In some cases, a product you’re using can cause allergy-related itchy eyes. For example, some people develop allergies to their contact lens solution. Other products with ingredients that may cause your eyes to itch include: artificial tears used to treat dry eyes, makeup, lotions, creams and soaps.


Other Causes of itchy eyes

If (in addition to itching) your eyes are burning, the cause may be dry eye syndrome or meibomian gland dysfunction not allergies.


Similarly, if your eyelids are red and inflamed, you may have a condition called blepharitis, which is caused by bacteria and in some cases by microscopic mites that live on the eyelids.

If you wear contact lenses, itchy eyes can make lens wearing very uncomfortable. Sometimes, if you are wearing your contacts too long or don’t replace them frequently enough, this too can cause itchy eyes.

Because the causes for itchy eyes are so varied, if your symptoms are lasting, getting worse, or don’t subside when allergy season winds down, make an appointment with your eye doctor. Remember if the itching persists and is left untreated it can lead to serious eye diseases.


Treatment for Eye Irritation

Symptoms of itchy eyes sometimes can be alleviated with over-the-counter artificial tears or allergy eye drops. But in many cases, prescription eye drops or oral medications may be needed to provide relief. Some medications also may help you become less prone to attacks of itchy eyes in the future, especially if symptoms are due to seasonal allergies.


Applying a clean, cold, damp washcloth over your closed eyes also may help alleviate the severity of itchy eyes. The most effective itchy eye treatments are those that directly address the cause. For example, if your symptoms are associated with a dry eye condition, an allergy drop will be less effective for you than it will be for someone whose itchy eyes are due to seasonal allergies. For this reason, consulting with your eye doctor can be very helpful to determine the most effective remedy for itchy eyes.

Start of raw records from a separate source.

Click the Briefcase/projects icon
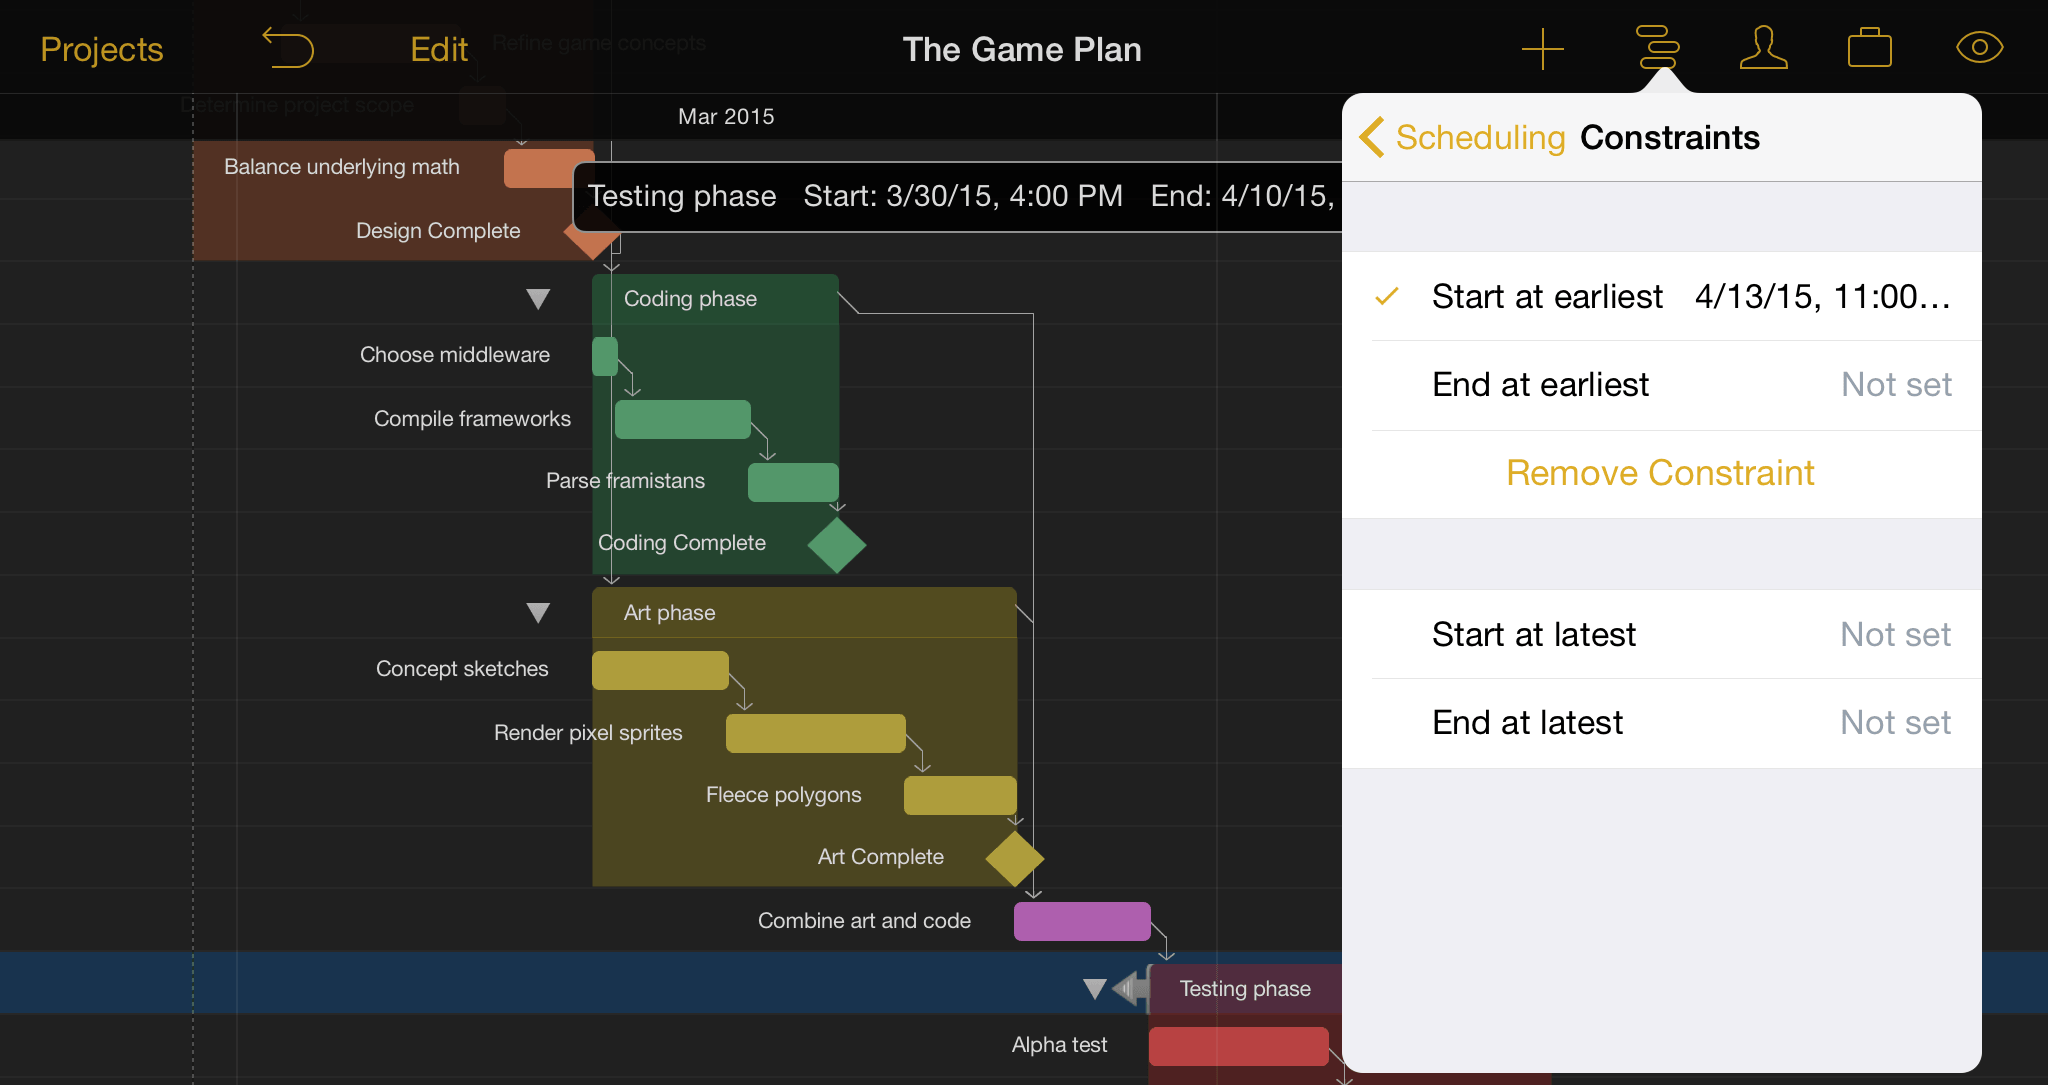This screenshot has height=1085, width=2048. [x=1871, y=47]
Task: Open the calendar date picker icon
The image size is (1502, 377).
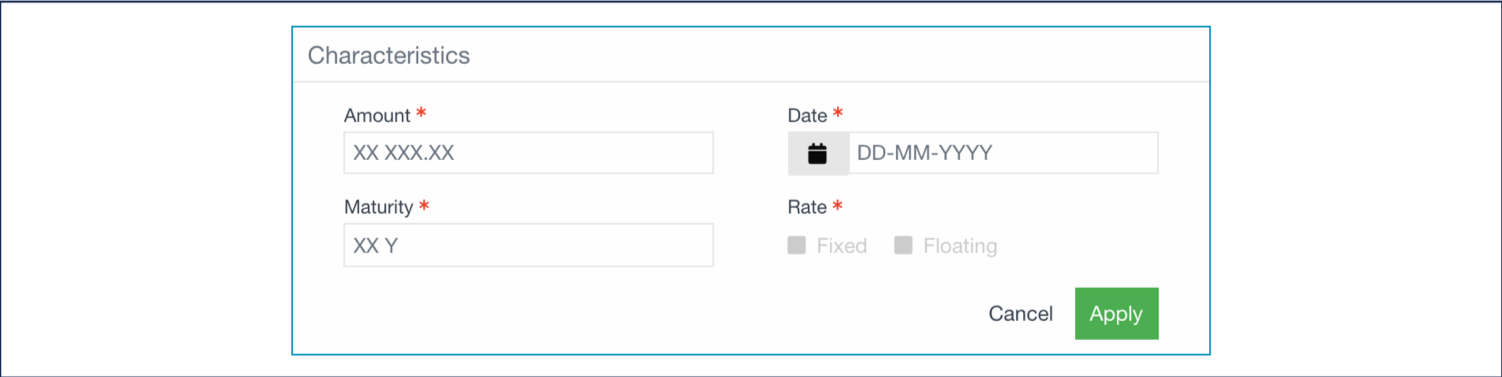Action: click(x=818, y=153)
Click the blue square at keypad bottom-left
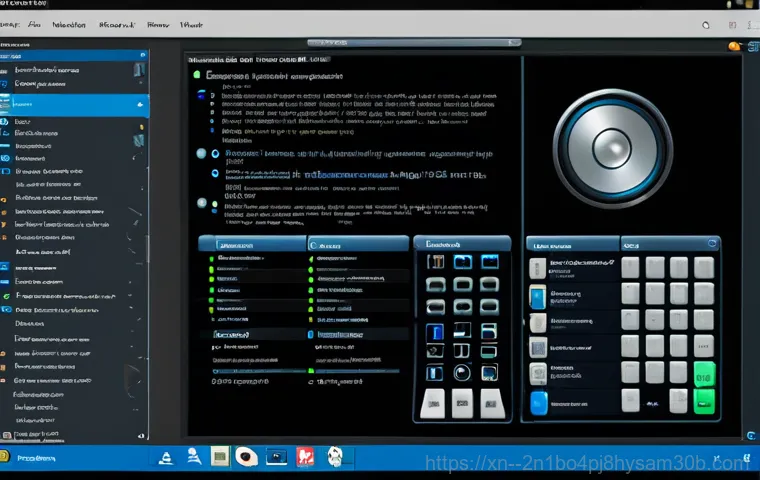The height and width of the screenshot is (480, 760). 538,402
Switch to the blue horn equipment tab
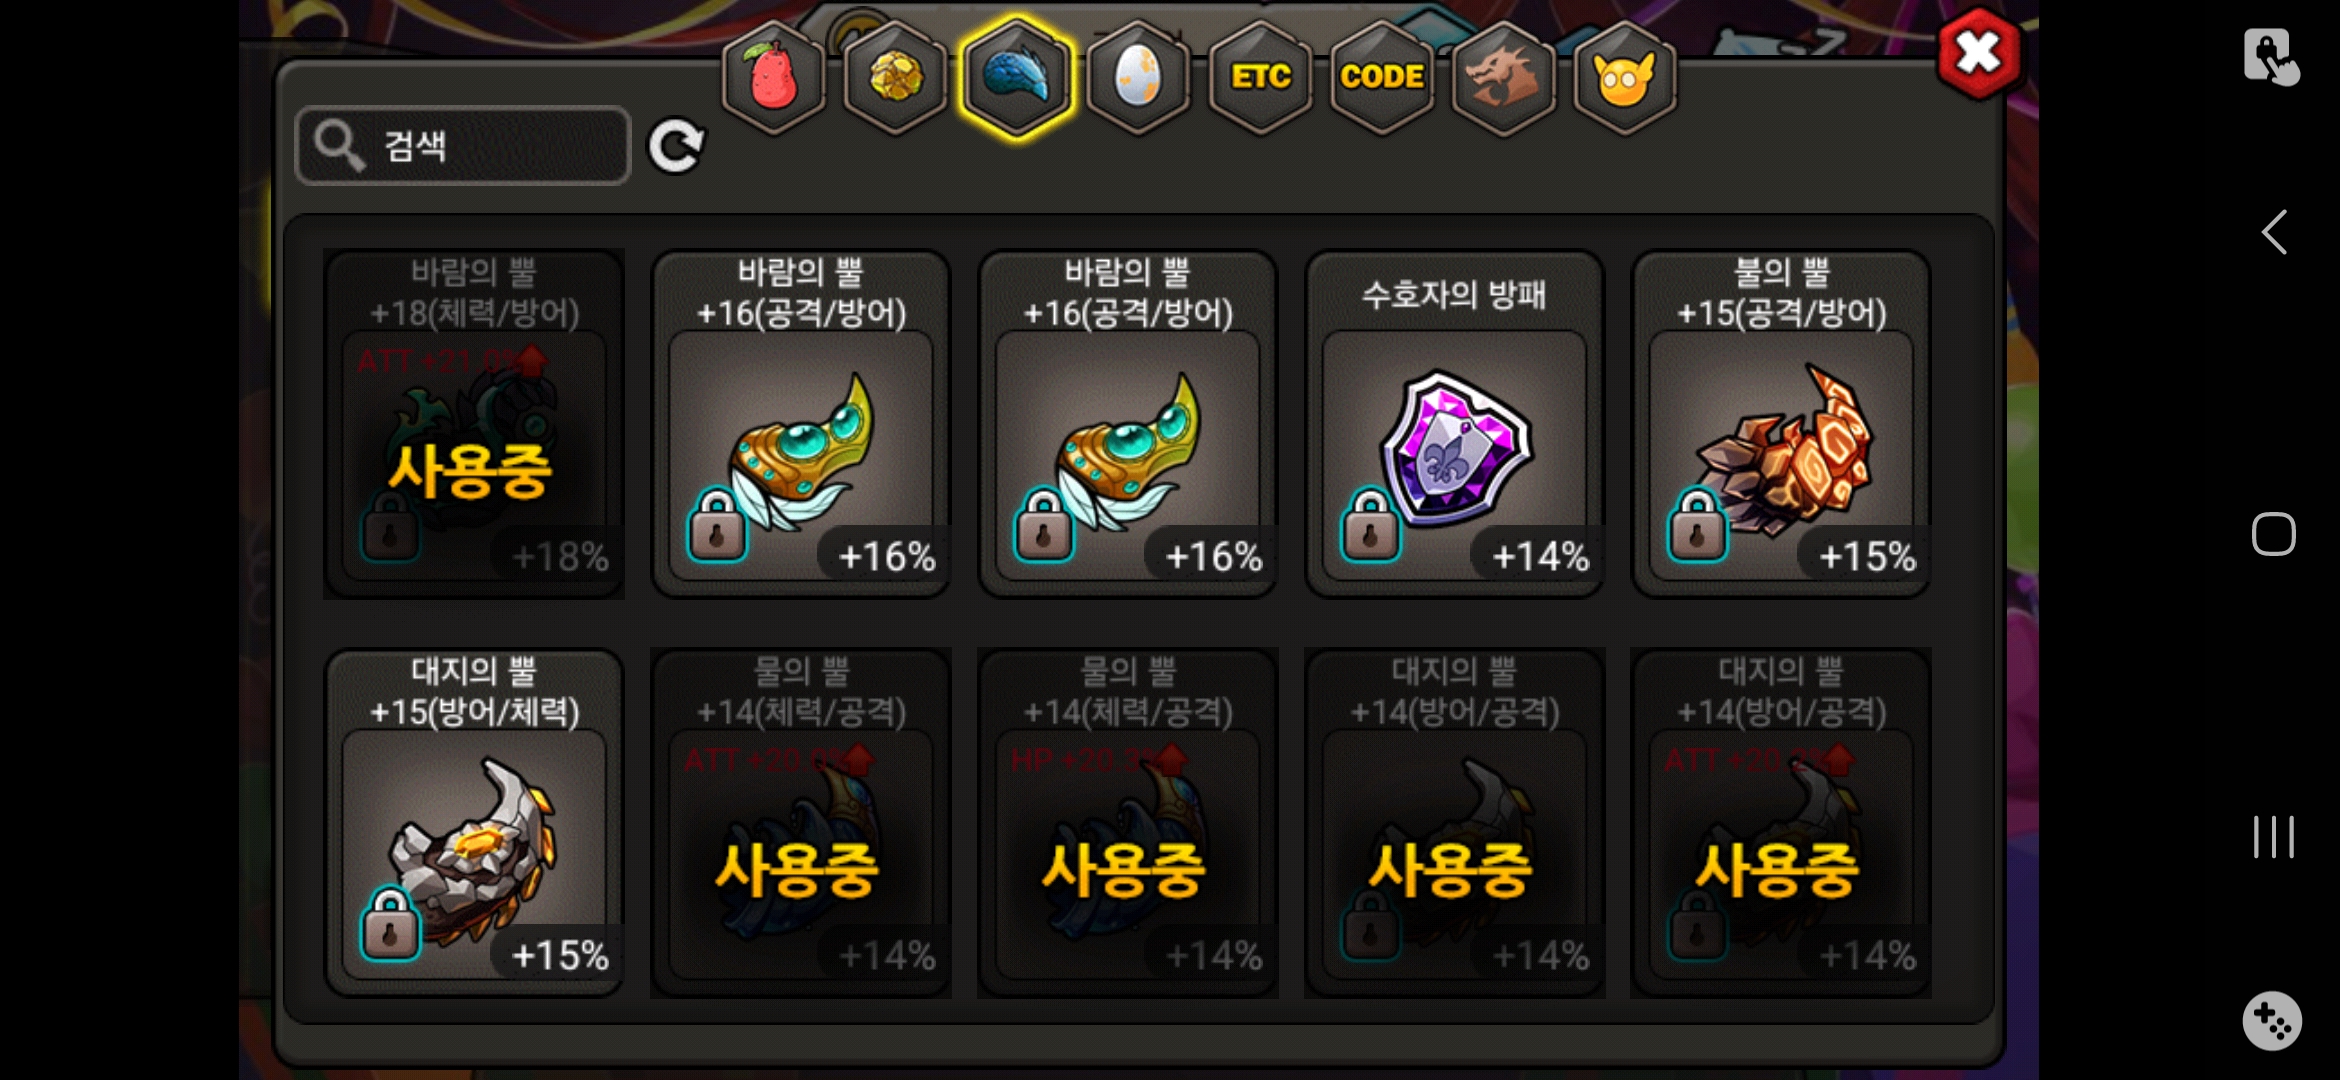Image resolution: width=2340 pixels, height=1080 pixels. (1016, 77)
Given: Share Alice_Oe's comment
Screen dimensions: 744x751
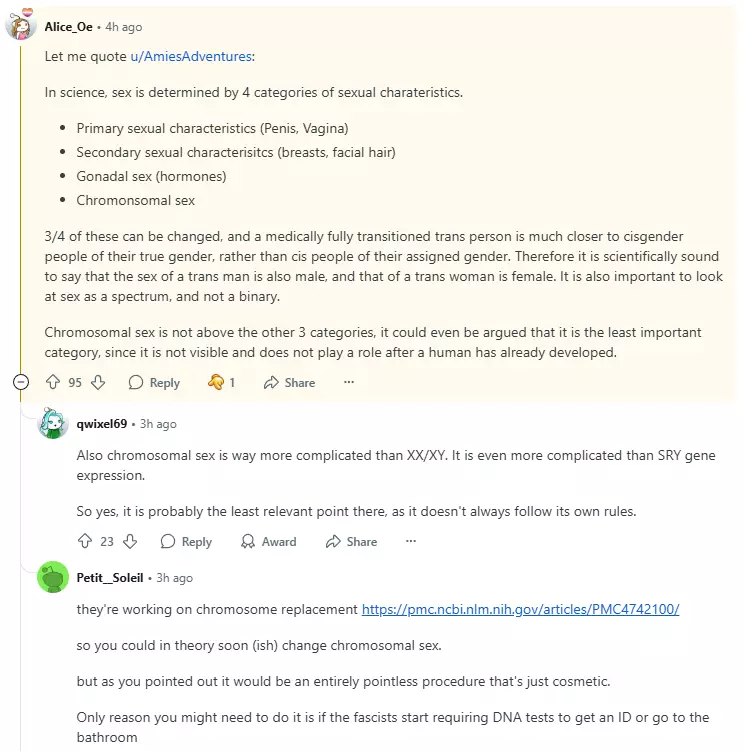Looking at the screenshot, I should 289,382.
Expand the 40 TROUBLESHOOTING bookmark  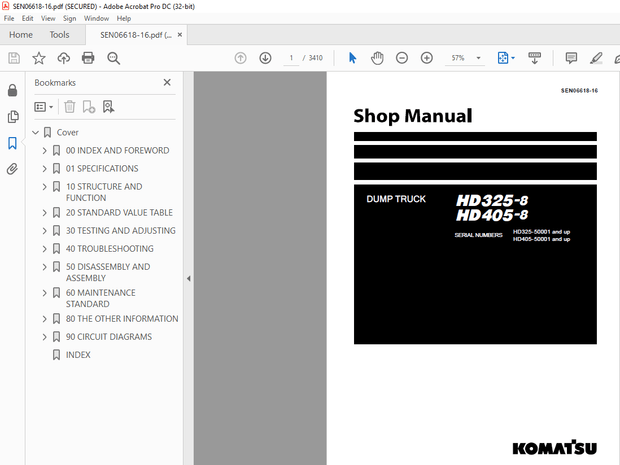(x=44, y=249)
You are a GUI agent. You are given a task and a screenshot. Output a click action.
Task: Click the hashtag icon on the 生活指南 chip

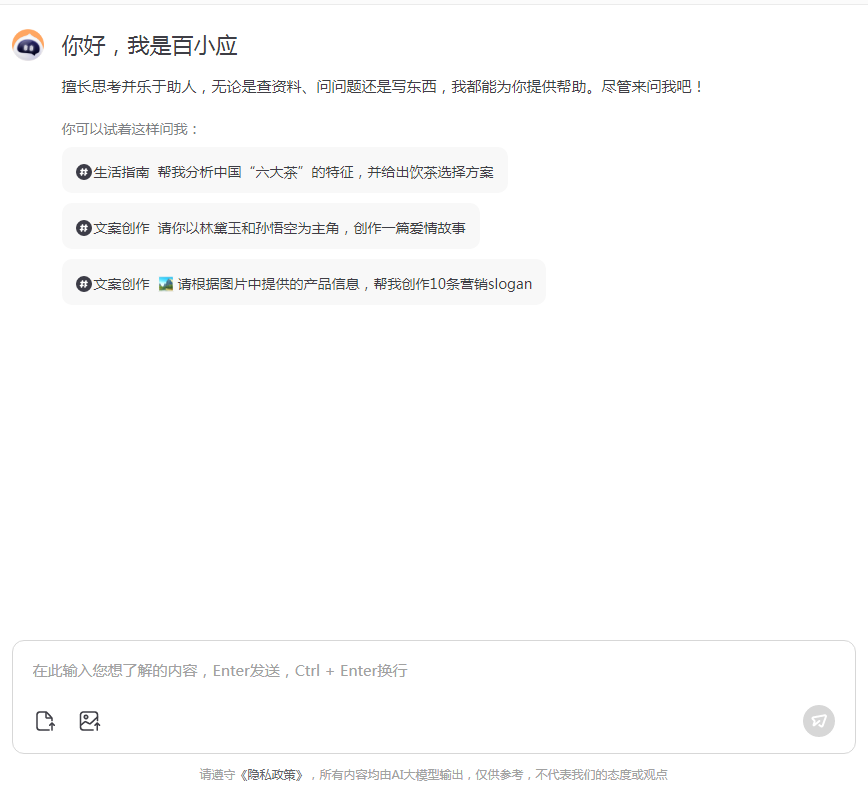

Several different types of medications may help relieve ocular itching, but only your doctor will know which treatment or combination of treatments is most suitable for your particular needs. In some cases, itchy eyes can be cured with artificial tears or allergy drops. But in others, you may also need an antibiotic, an anti-inflammatory medication and/or special eyelid cleansing products.


Above all, though it’s tempting, don’t rub itchy eyes. Rubbing releases more histamines that make the itching worse. It’s also possible to cause a corneal abrasion by rubbing your eyes too vigorously or introduce bacteria to your eyes that can lead to an eye infection.


Additional Home Remedies for treating itchy eyes



Add 1 teaspoon of dried chamomile flowers (or a teabag) to 1 cup of boiled water. Steep for 5 minutes, strain, let cool, and use as an eyewash. May also be used as a cold compress.

Cucumber Slices

This is one of the most common remedies for eye irritation and inflammation. Cut two slices of cucumber, place in ice cold water for 10 minutes and place them on your closed eyelids for 10 more minutes. Cucumbers have powerful antioxidants and flavinoids that are thought to reduce irritation. Closing and resting your eyes also helps with overall discomfort.


Tea Bags

Put a moist green or black teabag on the affected eye for several minutes. Repeat several times a day. If your eye is swollen, moisten the teabag with cool water. Tea contains bioflavonoids that fight viral and bacterial infections and can help reduce inflammation. The tannic acid in the tea will soothe the itching. A weak solution of tea may also be used as eyewash.


Drink Plenty of Water

If your eyes are irritated, your vision is blurry, and/or it feels like there is something in your eye, you are likely experiencing symptoms of dry eye. The best way to treat dry eyes is to rehydrate your eyes and your body by drinking a lot of water.


Witch Hazel

American Indians used witch hazel for inflammation. Use a gauze pad or cottonballs soaked in witch hazel as a compress over closed eyes. Witch hazel has astringent properties and will help reduce the swelling.


Apple Cider Vinegar

Mix 1 Tbsp pure apple cider vinegar with a cup of water. Use this mixture to wash your eyes by using a cotton ball. Use apple cider vinegar which contains malic acid which fights against bacterial infections.